§ **What the task requires**
Print all of the records below again without a single difference.

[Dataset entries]
·····

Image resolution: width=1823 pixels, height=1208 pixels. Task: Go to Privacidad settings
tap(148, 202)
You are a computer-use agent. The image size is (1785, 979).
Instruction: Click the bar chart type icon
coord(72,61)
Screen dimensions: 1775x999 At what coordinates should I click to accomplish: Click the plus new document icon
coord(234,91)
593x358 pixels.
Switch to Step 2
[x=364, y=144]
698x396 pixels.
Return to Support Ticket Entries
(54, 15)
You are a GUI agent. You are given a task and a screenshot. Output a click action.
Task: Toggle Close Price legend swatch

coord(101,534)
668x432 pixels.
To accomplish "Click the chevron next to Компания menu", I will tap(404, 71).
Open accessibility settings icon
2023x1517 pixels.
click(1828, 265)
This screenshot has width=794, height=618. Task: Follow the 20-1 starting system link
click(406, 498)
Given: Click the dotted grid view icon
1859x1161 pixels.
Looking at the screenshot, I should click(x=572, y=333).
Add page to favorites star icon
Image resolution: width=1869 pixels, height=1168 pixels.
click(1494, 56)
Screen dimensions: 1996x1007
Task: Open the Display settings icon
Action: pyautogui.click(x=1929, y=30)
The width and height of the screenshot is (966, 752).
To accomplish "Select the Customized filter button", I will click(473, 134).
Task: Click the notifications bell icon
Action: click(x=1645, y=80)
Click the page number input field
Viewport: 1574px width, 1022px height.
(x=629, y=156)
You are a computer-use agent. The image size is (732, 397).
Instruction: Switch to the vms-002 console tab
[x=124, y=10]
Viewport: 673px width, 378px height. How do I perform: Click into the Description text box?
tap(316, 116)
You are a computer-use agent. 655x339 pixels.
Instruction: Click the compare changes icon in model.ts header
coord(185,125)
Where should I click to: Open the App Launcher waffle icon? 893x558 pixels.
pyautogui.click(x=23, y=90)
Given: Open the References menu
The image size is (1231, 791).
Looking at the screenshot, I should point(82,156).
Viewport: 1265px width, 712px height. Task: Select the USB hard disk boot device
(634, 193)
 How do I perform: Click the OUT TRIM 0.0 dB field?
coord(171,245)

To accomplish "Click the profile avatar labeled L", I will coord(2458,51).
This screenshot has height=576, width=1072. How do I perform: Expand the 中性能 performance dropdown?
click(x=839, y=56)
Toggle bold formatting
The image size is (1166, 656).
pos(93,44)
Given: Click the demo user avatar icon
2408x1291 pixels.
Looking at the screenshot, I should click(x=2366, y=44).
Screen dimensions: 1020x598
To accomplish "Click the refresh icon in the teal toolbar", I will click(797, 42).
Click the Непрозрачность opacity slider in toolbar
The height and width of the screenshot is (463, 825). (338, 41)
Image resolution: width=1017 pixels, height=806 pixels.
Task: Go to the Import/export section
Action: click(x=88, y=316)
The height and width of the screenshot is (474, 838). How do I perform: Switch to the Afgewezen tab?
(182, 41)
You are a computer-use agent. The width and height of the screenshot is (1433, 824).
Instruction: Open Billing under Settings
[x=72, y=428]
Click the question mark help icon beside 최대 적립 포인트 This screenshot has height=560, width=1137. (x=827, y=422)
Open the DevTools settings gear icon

·····

§ **Task response**
Image resolution: width=1823 pixels, height=1208 pixels. Task: Go to Privacidad settings
tap(148, 202)
You are a computer-use agent. The image size is (1785, 979).
Instruction: Click the bar chart type icon
coord(72,61)
Screen dimensions: 1775x999 At what coordinates should I click to accomplish: Click the plus new document icon
coord(234,91)
593x358 pixels.
Switch to Step 2
[x=364, y=144]
698x396 pixels.
Return to Support Ticket Entries
(54, 15)
You are a GUI agent. You are given a task and a screenshot. Output a click action.
Task: Toggle Close Price legend swatch

coord(101,534)
668x432 pixels.
To accomplish "Click the chevron next to Компания menu", I will tap(404, 71).
Open accessibility settings icon
2023x1517 pixels.
click(1828, 265)
This screenshot has width=794, height=618. Task: Follow the 20-1 starting system link
click(406, 498)
Given: Click the dotted grid view icon
1859x1161 pixels.
Looking at the screenshot, I should click(x=572, y=333).
Add page to favorites star icon
Image resolution: width=1869 pixels, height=1168 pixels.
click(1494, 56)
Screen dimensions: 1996x1007
Task: Open the Display settings icon
Action: pyautogui.click(x=1929, y=30)
The width and height of the screenshot is (966, 752).
To accomplish "Select the Customized filter button", I will click(473, 134).
Task: Click the notifications bell icon
Action: click(x=1645, y=80)
Click the page number input field
Viewport: 1574px width, 1022px height.
(x=629, y=156)
You are a computer-use agent. The image size is (732, 397).
Instruction: Switch to the vms-002 console tab
[x=124, y=10]
Viewport: 673px width, 378px height. How do I perform: Click into the Description text box?
tap(316, 116)
You are a computer-use agent. 655x339 pixels.
Instruction: Click the compare changes icon in model.ts header
coord(185,125)
Where should I click to: Open the App Launcher waffle icon? 893x558 pixels.
pyautogui.click(x=23, y=90)
Given: Open the References menu
The image size is (1231, 791).
Looking at the screenshot, I should point(82,156).
Viewport: 1265px width, 712px height. Task: Select the USB hard disk boot device
(634, 193)
 How do I perform: Click the OUT TRIM 0.0 dB field?
coord(171,245)

To accomplish "Click the profile avatar labeled L", I will coord(2458,51).
This screenshot has height=576, width=1072. How do I perform: Expand the 中性能 performance dropdown?
click(x=839, y=56)
Toggle bold formatting
The image size is (1166, 656).
pos(93,44)
Given: Click the demo user avatar icon
2408x1291 pixels.
Looking at the screenshot, I should click(x=2366, y=44).
Screen dimensions: 1020x598
To accomplish "Click the refresh icon in the teal toolbar", I will click(797, 42).
Click the Непрозрачность opacity slider in toolbar
The height and width of the screenshot is (463, 825). (338, 41)
Image resolution: width=1017 pixels, height=806 pixels.
Task: Go to the Import/export section
Action: click(x=88, y=316)
The height and width of the screenshot is (474, 838). How do I perform: Switch to the Afgewezen tab?
(182, 41)
You are a computer-use agent. The width and height of the screenshot is (1433, 824).
Instruction: Open Billing under Settings
[x=72, y=428]
Click the question mark help icon beside 최대 적립 포인트 This screenshot has height=560, width=1137. (x=827, y=422)
Open the DevTools settings gear icon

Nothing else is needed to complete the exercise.